Cuando elegí el título de este blog quise destacar la importancia de las palabras que decimos o escribimos. No son todo lo que somos pero a menudo sí son todo lo que ven de nosotros quienes, sin conocernos personalmente, leen nuestras publicaciones en medios, en blogs, en redes sociales... y a través de ellas nos juzgan, nos valoran o creen comprendernos.
Hoy en día es habitual que alguien nos busque en las redes, vea de qué hablamos, por qué nos interesamos, cuáles son nuestras opiniones. Quizá, si es alguien que nos conoció en el pasado, para averiguar qué ha sido de nosotros y considerar si quiere recuperar el contacto. O si es alguien que solo tiene referencias nuestras por terceros, para decidir si le interesa establecer contacto virtual. O quizá solo por mera curiosidad. Internet facilita el observar discretamente, el ver sin ser visto, el obtener información sin darla.
Pero, ¿cuánto leen, hasta cuándo se remontan, adónde llega su curiosidad? No somos seres homogéneos ni lineales. En cierta época podemos hablar mucho de trabajo; en otras, de política, de relaciones personales, de proyectos... La felicidad puede hacernos más comunicativos por el deseo de compartirla o sumirnos en el silencio de quien se concentra en disfrutar. El dolor llevará a unos a desahogarse y a otros a hundirse y aislarse. Nuestras palabras de cada momento serían piezas del rompecabezas que todos somos. Quien mire unas pocas tal vez solo vea un cielo azul, o la sombra oscura de una montaña, el muro de una casa... nunca la imagen completa.
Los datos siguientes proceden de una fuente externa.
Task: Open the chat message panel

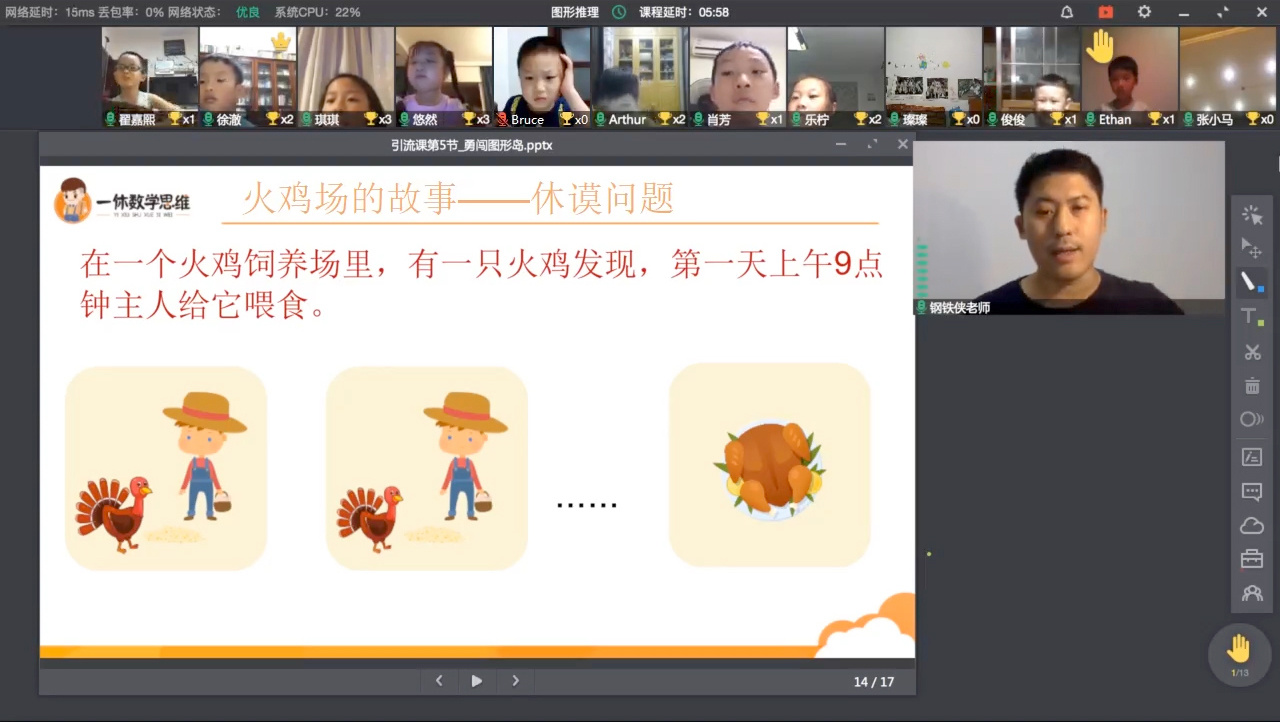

Nadie escribe un tuit, un comentario a una foto o una entrada en su blog pensando que deba definirle. La larga y compleja historia que compone a cada ser humano no puede entenderse leyendo solo la última frase. Es cierto que algún párrafo dicho en algún momento puede ser el mejor compendio, el retrato más fiel. Pero solo quien nos conozca bien sabrá elegirlo de forma certera.